What. A. Month.
I’m going to start with the biggest thing, which is that I spent three weeks in Greece volunteering on the island of Chios with an organization called CESRT (Chios Eastern Shore Response Team). I’m working on a major post that breaks down my whole trip and the complex politics at play for the refugees stuck on the island. In the meantime, here are some photos I’ve posted on Instagram along with context. There is so much more to share but this is a start.
This is a view of Souda, the main refugee camp near the port. But it’s a changing situation — a few weeks ago there was another camp next to it, and now everyone is squeezed into one area. There is another camp under control of the Greek military located further inland, but we did not have access there to provide support (with the exception of offering a movie night outdoors one Friday evening). So most of our efforts went to Souda.
I snapped this next photo while delivering sanitary pads to the women in camp one morning. We also did diaper distributions every 2-3 days. One of the big NGOs (Save the Children) is supposed to do this, but their stock was burned in a fire the night before I arrived on Chios, so we were helping them out.

> Entries shown
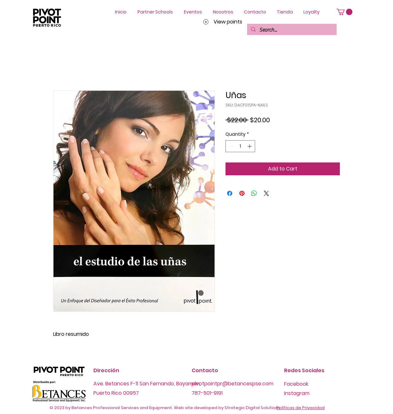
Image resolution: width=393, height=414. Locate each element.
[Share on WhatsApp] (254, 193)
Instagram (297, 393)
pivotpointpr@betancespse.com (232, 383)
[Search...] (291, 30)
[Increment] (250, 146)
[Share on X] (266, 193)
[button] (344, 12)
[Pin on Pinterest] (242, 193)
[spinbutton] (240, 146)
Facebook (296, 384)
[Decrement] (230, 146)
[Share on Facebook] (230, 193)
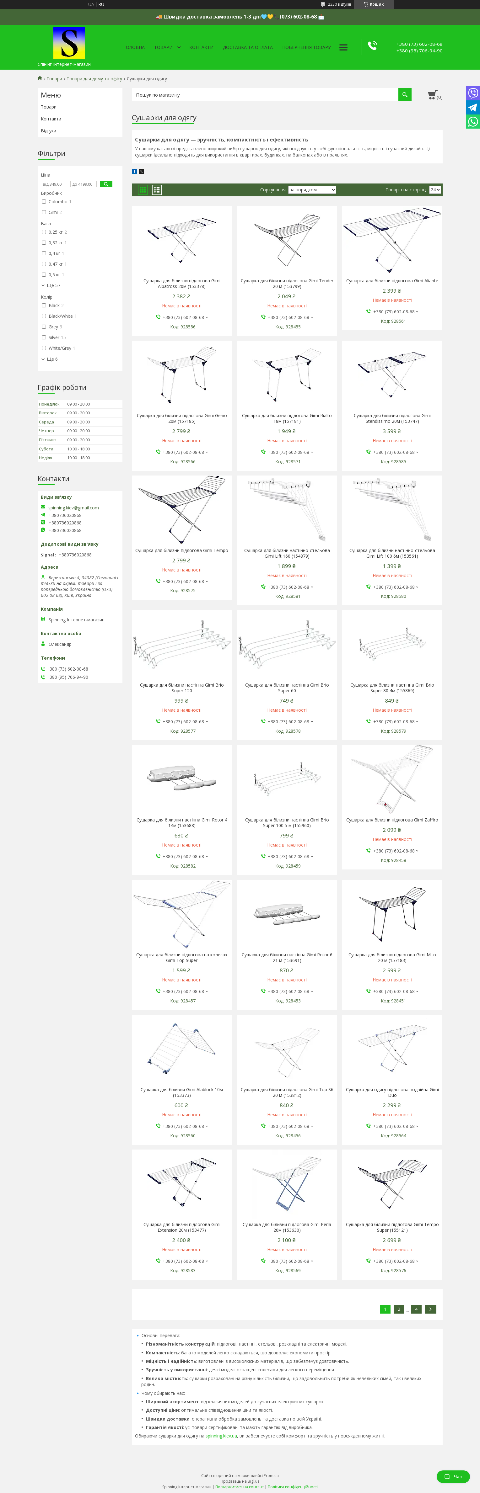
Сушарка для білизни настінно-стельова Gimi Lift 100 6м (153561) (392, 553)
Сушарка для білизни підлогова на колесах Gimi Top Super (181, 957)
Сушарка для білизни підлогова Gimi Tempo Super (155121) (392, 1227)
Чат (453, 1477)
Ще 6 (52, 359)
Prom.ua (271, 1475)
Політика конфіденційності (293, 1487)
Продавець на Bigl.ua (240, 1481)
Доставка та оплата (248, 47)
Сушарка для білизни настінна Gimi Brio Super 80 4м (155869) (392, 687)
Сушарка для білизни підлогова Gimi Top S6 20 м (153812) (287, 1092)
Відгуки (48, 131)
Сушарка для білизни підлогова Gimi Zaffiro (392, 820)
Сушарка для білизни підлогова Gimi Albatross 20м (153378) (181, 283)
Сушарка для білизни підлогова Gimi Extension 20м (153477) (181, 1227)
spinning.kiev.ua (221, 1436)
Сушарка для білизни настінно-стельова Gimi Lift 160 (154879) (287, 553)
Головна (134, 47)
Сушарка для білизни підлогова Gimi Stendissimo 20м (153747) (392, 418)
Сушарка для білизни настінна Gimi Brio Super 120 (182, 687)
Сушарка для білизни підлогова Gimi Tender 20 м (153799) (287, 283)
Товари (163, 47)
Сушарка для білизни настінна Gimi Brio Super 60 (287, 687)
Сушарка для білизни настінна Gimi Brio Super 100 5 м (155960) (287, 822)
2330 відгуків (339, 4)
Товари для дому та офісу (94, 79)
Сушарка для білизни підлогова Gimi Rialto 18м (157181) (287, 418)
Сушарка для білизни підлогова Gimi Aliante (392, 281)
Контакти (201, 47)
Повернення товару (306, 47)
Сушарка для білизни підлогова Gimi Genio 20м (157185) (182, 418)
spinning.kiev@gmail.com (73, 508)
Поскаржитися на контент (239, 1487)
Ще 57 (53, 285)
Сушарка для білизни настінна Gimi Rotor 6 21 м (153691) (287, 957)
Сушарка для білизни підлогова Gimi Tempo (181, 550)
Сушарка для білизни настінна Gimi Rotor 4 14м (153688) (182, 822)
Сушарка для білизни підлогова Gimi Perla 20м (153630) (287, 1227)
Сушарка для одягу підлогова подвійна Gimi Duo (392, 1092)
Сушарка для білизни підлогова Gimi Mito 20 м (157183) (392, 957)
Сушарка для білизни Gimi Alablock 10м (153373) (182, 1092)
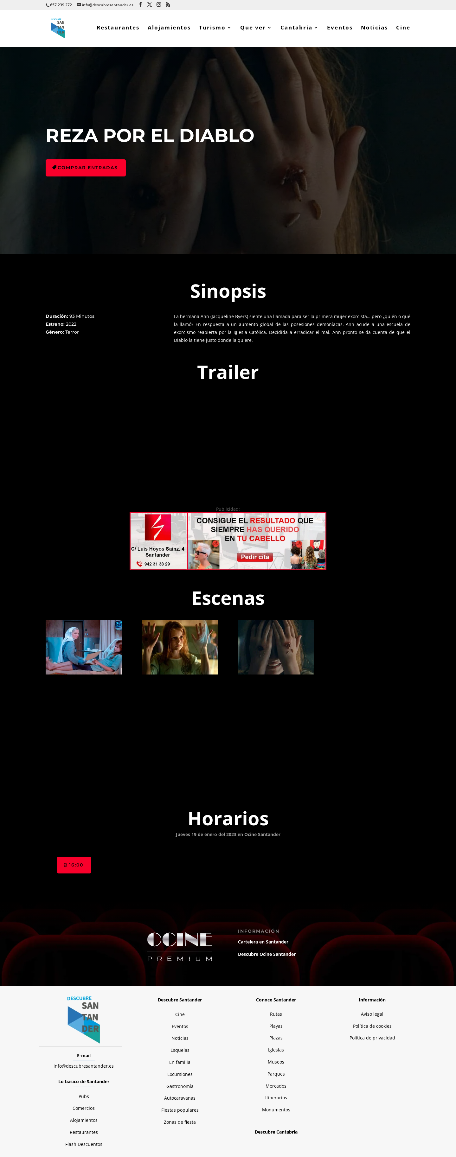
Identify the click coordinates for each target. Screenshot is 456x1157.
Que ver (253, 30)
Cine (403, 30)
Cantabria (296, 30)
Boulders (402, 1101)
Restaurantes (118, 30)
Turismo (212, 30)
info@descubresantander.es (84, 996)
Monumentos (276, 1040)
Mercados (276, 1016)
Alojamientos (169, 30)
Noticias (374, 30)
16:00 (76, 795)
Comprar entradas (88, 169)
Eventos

> Complete the following
[a] For the post about volunteering on Chios, decide whether each statement agrees with it: (i) the author volunteered on Chios for three weeks; (ii) the volunteers could provide support at the camp run by the Greek military; (iii) diaper distributions took place every 2-3 days. Answer yes or no for each and quote the deciding words of the post.
[b] From the post about volunteering on Chios, copy the stretch from "This is a view" through "went to Souda." word for word.

> Answers given
[a]
(i) Yes: "I spent three weeks in Greece volunteering on the island of Chios"
(ii) No: "we did not have access there to provide support"
(iii) Yes: "We also did diaper distributions every 2-3 days."

[b]
This is a view of Souda, the main refugee camp near the port. But it’s a changing situation — a few weeks ago there was another camp next to it, and now everyone is squeezed into one area. There is another camp under control of the Greek military located further inland, but we did not have access there to provide support (with the exception of offering a movie night outdoors one Friday evening). So most of our efforts went to Souda.